Global regulators have reached a draft agreement on a rule on stopping banks from being "too big to fail" by requiring them to hold enough equity capital and bonds to avoid taxpayers' money being used in a crisis.
The proposed standard is known as total loss absorbency capacity or TLAC and Bank of England governor Mark Carney - who chairs the global regulatory Financial Services Board (FSB) - has described it as the last major reform after the 2007-09 financial crisis forced governments to shore up lenders.
The rule will apply to nearly all the 30 big banks that the FSB has deemed to be "globally systemic" such as Goldman Sachs, Deutsche Bank and HSBC.
"At today's meeting FSB members discussed the TLAC impact assessments, and agreed the draft final principles and the updated term sheet," the board said in a statement late on Friday.

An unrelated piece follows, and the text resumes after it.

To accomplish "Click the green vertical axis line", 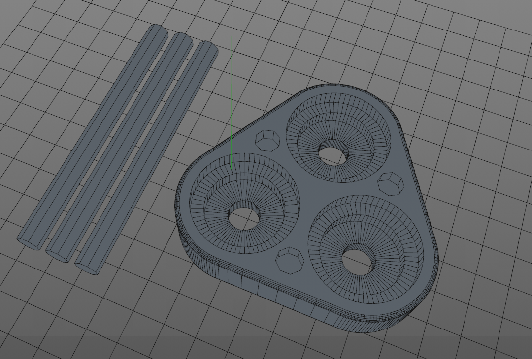I will pyautogui.click(x=231, y=85).
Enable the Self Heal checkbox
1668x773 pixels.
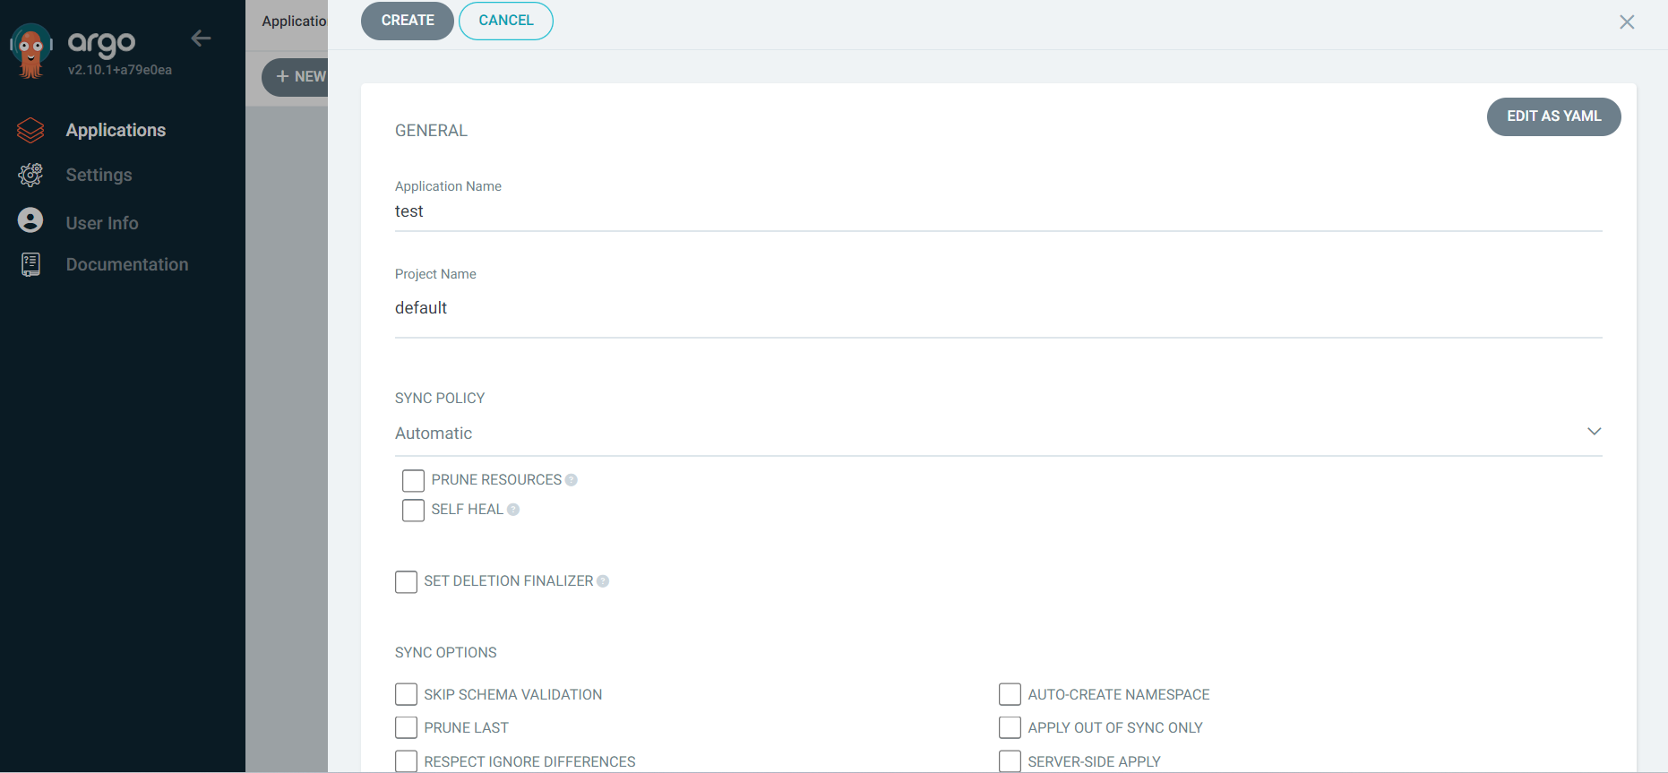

The board did not publish details of the agreement, but a source familiar with the deal said it mirrored proposals made at a G20 meeting in Ankara earlier this month.
That would see the two-stage introduction of a buffer of debt from 2019 that can be "bailed in" to raise equity equivalent to 16 per cent of a bank's risk-weighted assets, the source said, rising to 20 per cent from 2022.